Underlying inflation remains the key policy concern. The trimmed mean measure printed at 3.3% YoY, still above target but slightly softer than expected. This suggests that while the latest upside surprise is concentrated in volatile components, domestic inflation remains persistent, limiting the RBA’s ability to look through the current spike. Treasurer Jim Chalmers has warned that higher fuel costs are likely to spread more broadly across the economy, raising the risk of second-round effects via transport costs, services inflation, and wage-setting behaviour.

annual cpi

For monetary policy, the CPI print sharpens an already finely balanced decision. Elevated underlying inflation and the risk of inflation expectations becoming unanchored support the case for near-term tightening, with markets pricing a 75% chance of a 25bp rate hike to 4.35% next Tuesday. However, the externally driven nature of the shock and clear signs of weakening sentiment complicate the outlook, increasing the risk of overtightening into a slowing economy.

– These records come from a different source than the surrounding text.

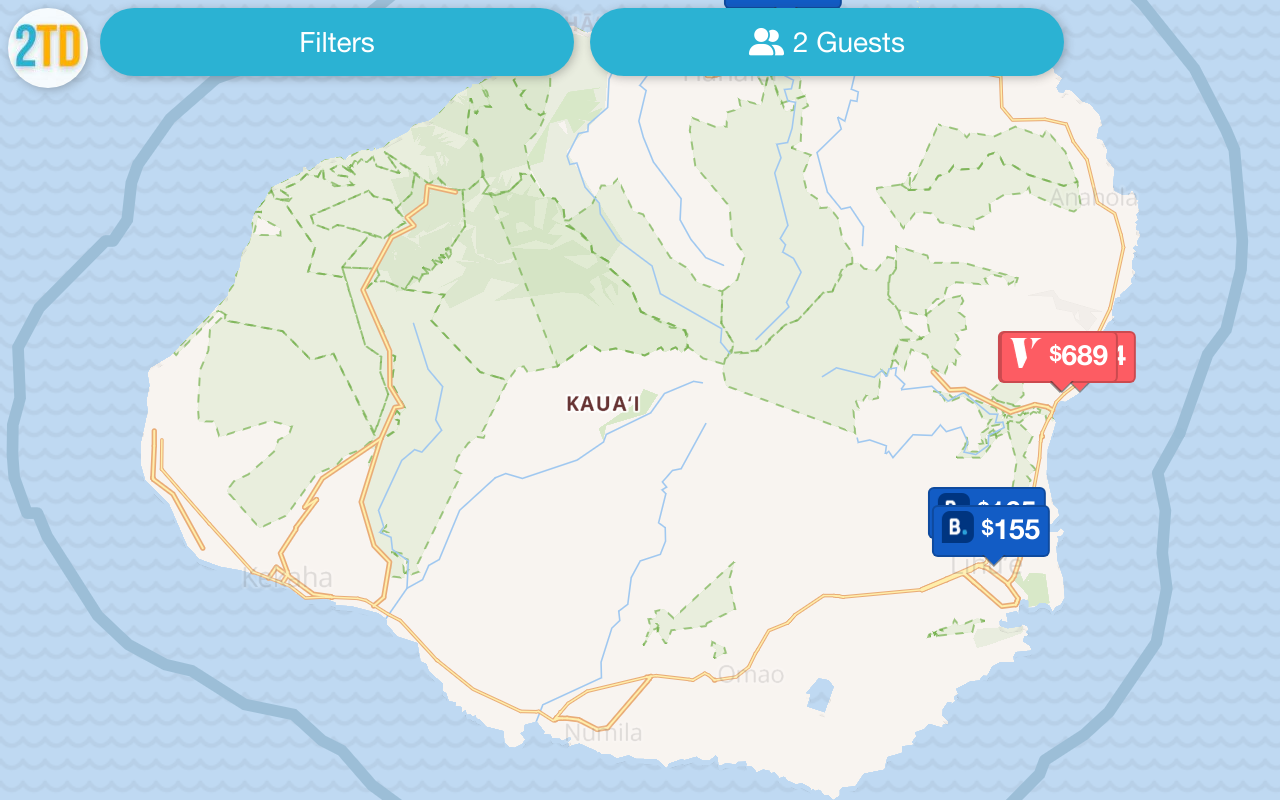Click the Lihue town label below pins
The height and width of the screenshot is (800, 1280).
pos(987,567)
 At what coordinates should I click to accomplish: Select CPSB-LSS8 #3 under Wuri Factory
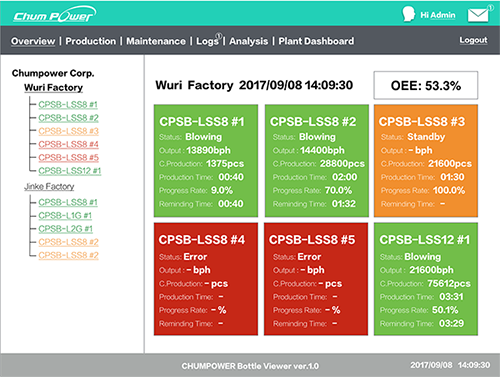[x=69, y=131]
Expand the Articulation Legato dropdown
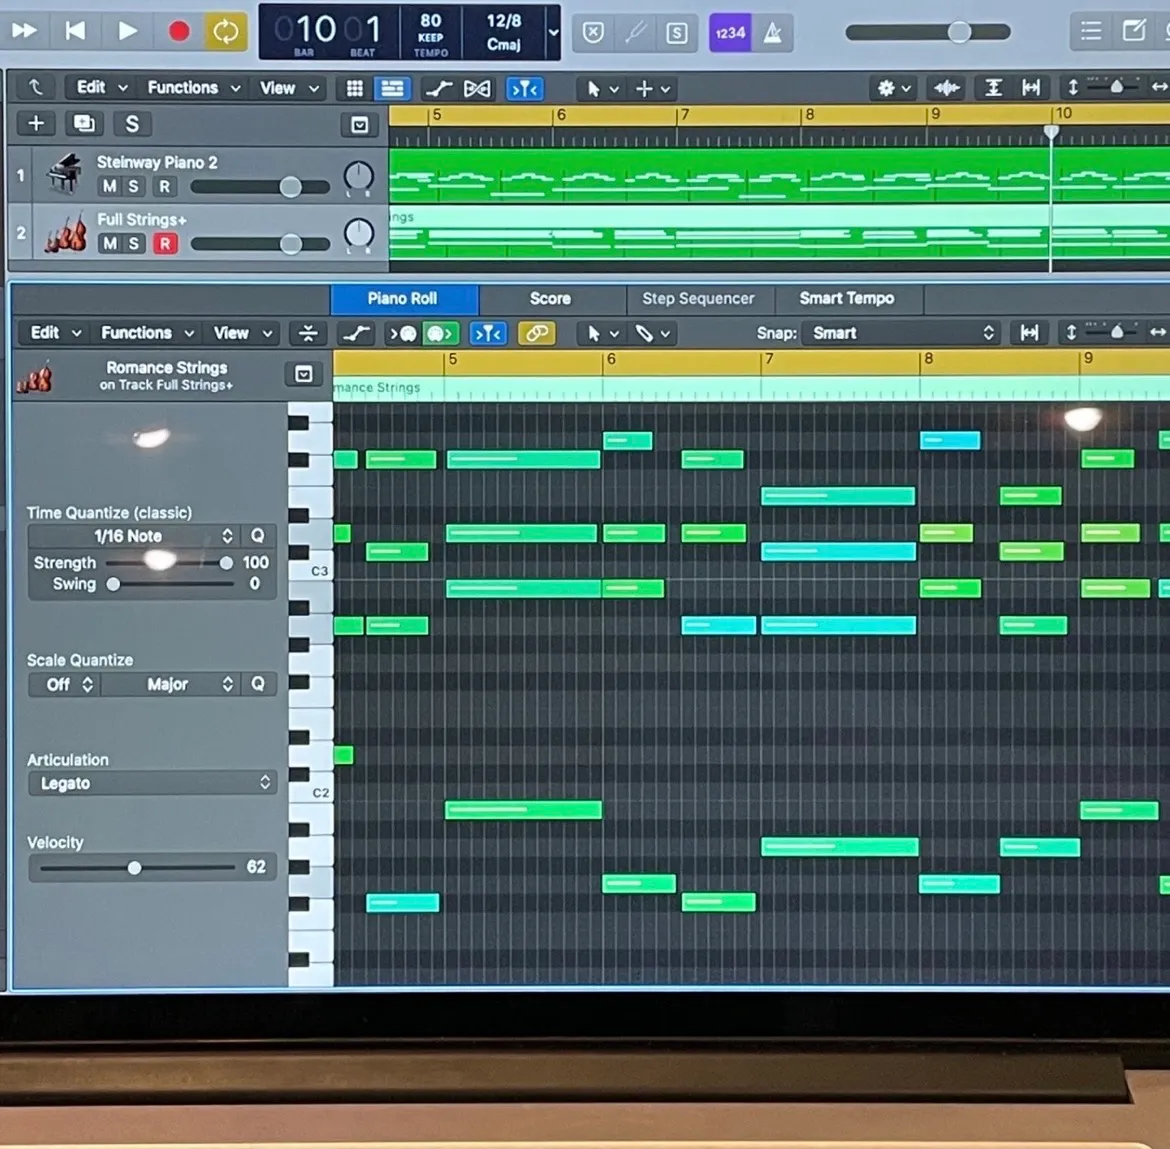Screen dimensions: 1170x1149 tap(152, 783)
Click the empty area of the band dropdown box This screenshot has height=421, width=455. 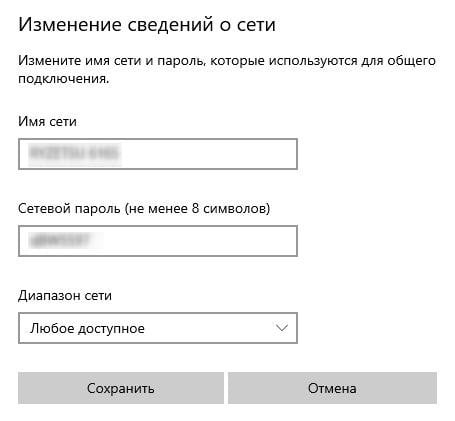[210, 328]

From a macro perspective, the near-term trajectory is characterised by higher inflation prints alongside slowing growth momentum. Prime Minister Anthony Albanese has framed the upcoming budget around resilience and social cohesion, but inflation remains the more immediate constraint, both economically and politically. Until then, all eyes turn to the RBA’s policy decision and Michele Bullock’s press conference next Tuesday.